### What is being asked
Repeat each entry. Keep every line exactly as it is.

++++++++++

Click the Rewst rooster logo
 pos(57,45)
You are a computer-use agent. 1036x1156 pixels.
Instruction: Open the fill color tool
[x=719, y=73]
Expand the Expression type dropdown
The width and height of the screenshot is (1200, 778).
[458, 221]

++++++++++

### Reply
Click the Rewst rooster logo
 pos(57,45)
You are a computer-use agent. 1036x1156 pixels.
Instruction: Open the fill color tool
[x=719, y=73]
Expand the Expression type dropdown
The width and height of the screenshot is (1200, 778).
[458, 221]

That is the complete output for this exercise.